The Great Costello grinned out through the bars and told them he wouldn’t mind if they wanted to put things off until, hell, a month or more. The railroad dick growled, “Let me in with him. I want to see how sassy he can talk without no teeth.”

Longarm put his reloaded gun away as he soothed, “Let him enjoy his fool self, Wagner. Why don’t you give these other boys a hand with their heftier pard? I’ll hold the fort until we get more help with this ferocious runt.”

Wagner bitched about it, but even he could see the unconscious guard was a three-man load.
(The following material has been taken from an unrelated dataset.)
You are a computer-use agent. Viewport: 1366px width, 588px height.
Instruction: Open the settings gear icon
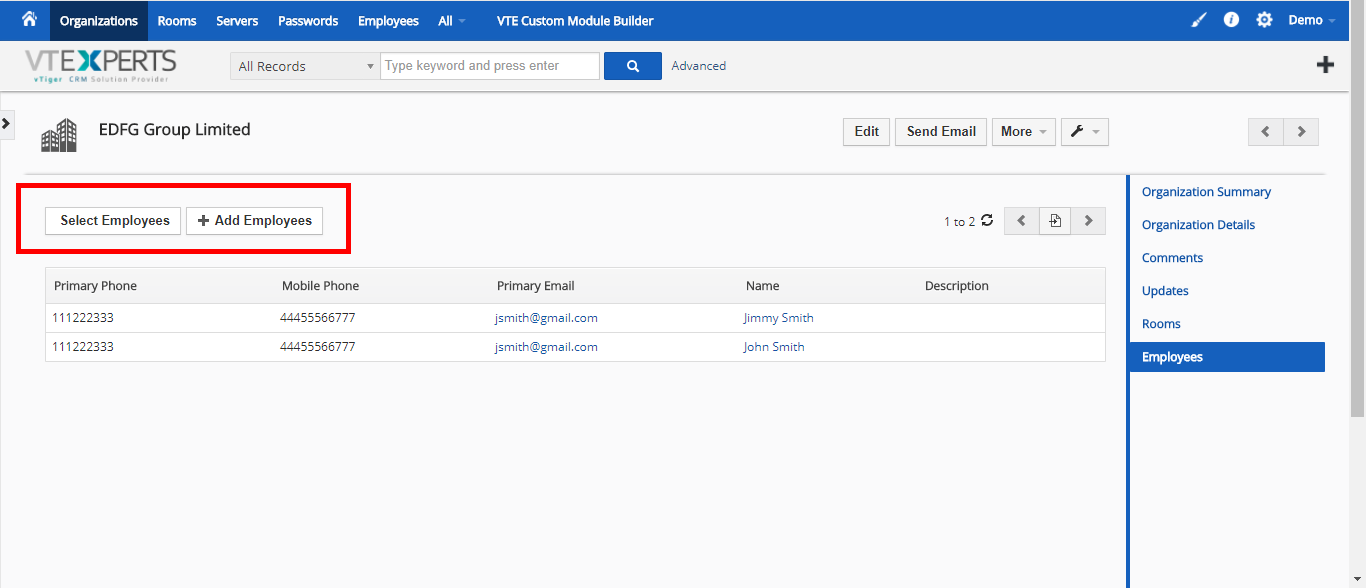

As they toted the drugged man away, Longarm turned the vacated bentwood chair around, straddled it to face the cell door, and told the Great Costello, “I’ve been anxious to kill time. What other amusements do you have to offer as We await the rooster crow or the hangman, whichever gets here first?”

The prisoner said, “Well, I could show you some swell card tricks, if they hadn’t found that last deck of cards I had on me. Is it too much to ask just what you’ll be up to as I put on my last performance?”

“I’m here to make sure the final curtain comes down smooth. I have to confess I didn’t know, until just now, why they felt they needed extra help with you. How did such a slick cuss like you ever get captured, more than once?”

The Great Costello gripped the bars so he could shove one booted foot through them, saying, “This is no doubt the main reason I tend to stand out in a crowd.”

Longarm stared soberly down at the oddly shaped as well as expensive black boot on the man’s right foot. Its wearer said, “It’s not really a cloven hoof—That was MY press agent’s idea. But between a natural clubbed foot and my rather elfin Tuath Beag features, I suppose I was a natural for the part of Satan and-“

“Hold on,” Longarm cut in. “I understand all but that part about a Twabig. What are we talking about?”

The prisoner grimaced and said, “I didn’t think you looked Irish. The Tuath Beag, or Little People, were real. Long before the Celts arrived in the British Isles a smaller, darker race was in residence. Pockets of them still account for rather odd looking villagers in the Western counties and, of course, for the old tales of little people lurking about the bogs and under mushrooms. Clan Costello, of course, was Anglo-Norman to begin with. But many a Mayo maiden was pretty as well as small and dark, so …”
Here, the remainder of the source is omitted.